How would you lay out the stretch of the records from the line containing "At what (x,y)" through the line containing "Looking at the" as a Markdown table with the columns Row and Line, skipping blank lines and leaving out the pictures?

· · · · · · ·

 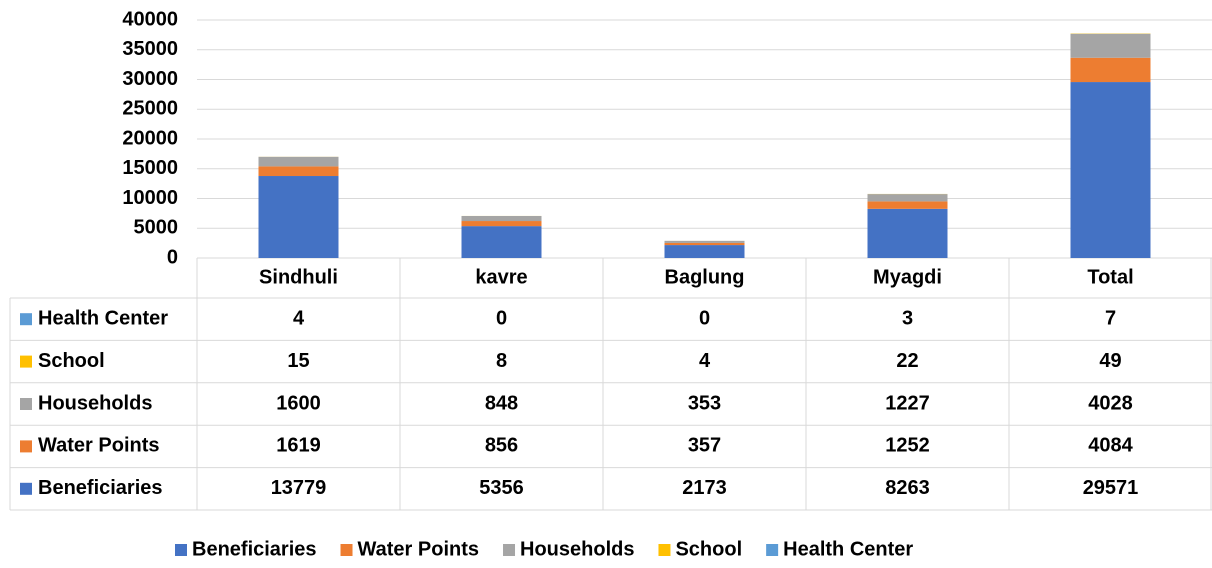 What do you see at coordinates (502, 403) in the screenshot?
I see `table-cell: 848` at bounding box center [502, 403].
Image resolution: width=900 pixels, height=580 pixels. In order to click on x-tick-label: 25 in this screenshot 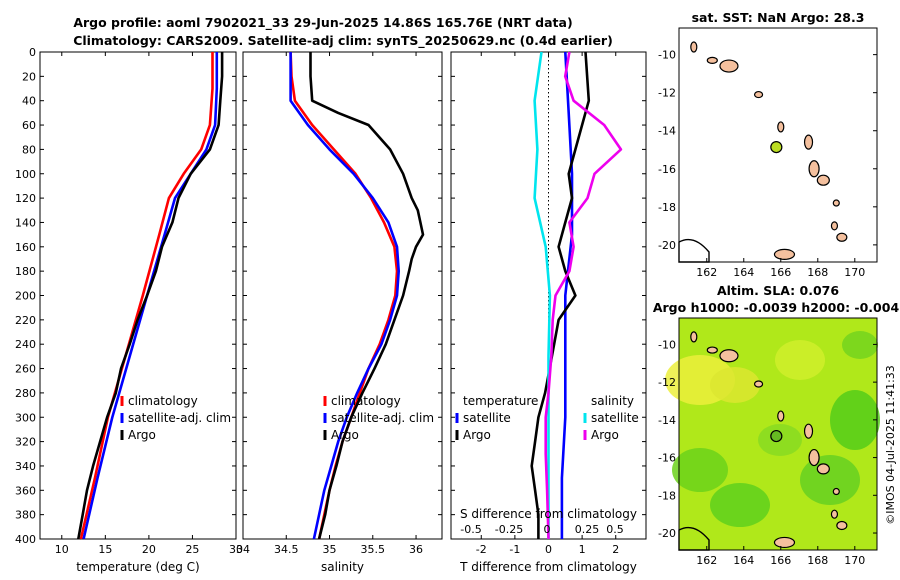, I will do `click(192, 550)`.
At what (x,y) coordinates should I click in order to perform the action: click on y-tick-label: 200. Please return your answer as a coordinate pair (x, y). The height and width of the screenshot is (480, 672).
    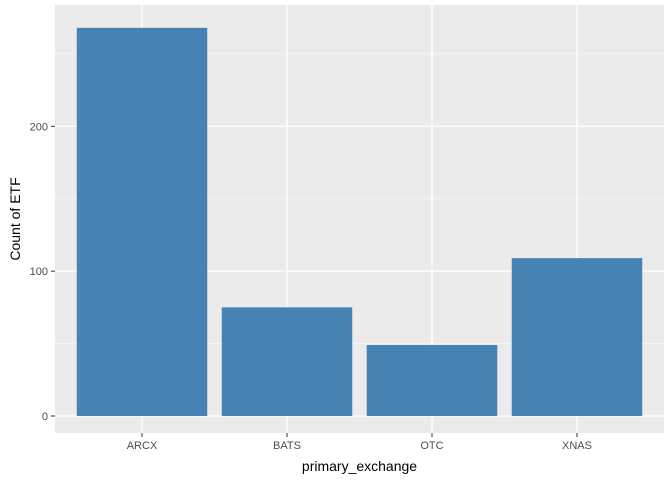
    Looking at the image, I should click on (39, 127).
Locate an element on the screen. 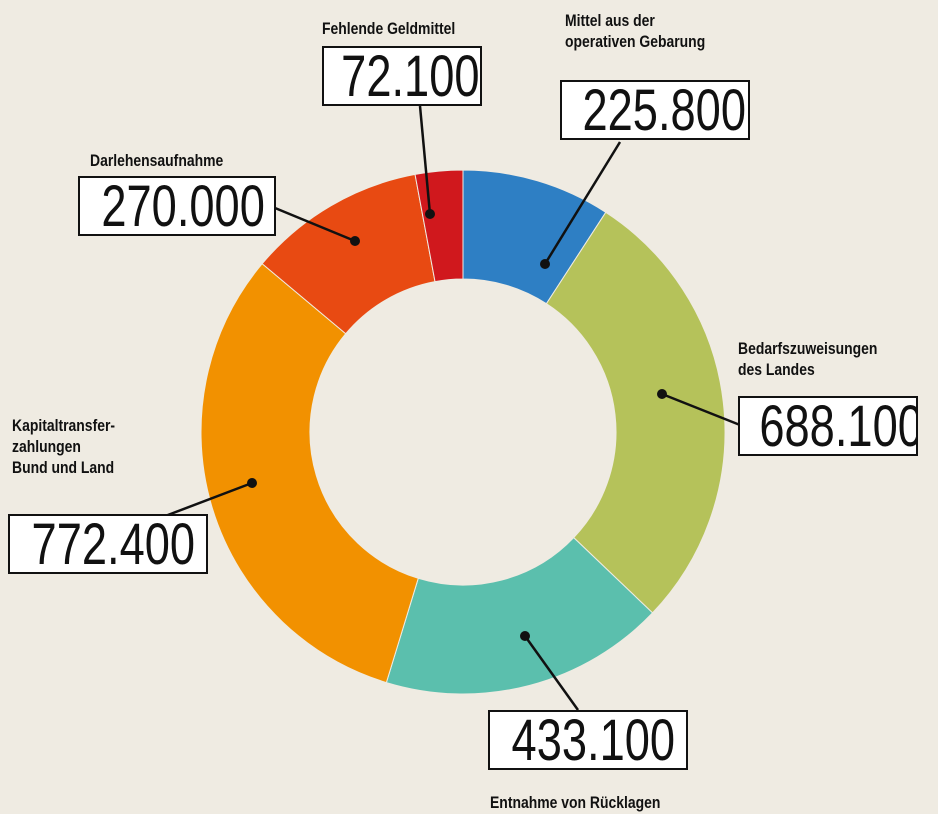  value-box: 225.800 is located at coordinates (655, 110).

· · · · · · ·

◆ YOUR SOLUTION
| Row | Line |
|---|---|
| 1 | At what (x,y) coordinates should I click in order to perform the action: click on y-tick-label: 200. Please return your answer as a coordinate pair (x, y). The height and width of the screenshot is (480, 672). |
| 2 |     Looking at the image, I should click on (39, 127). |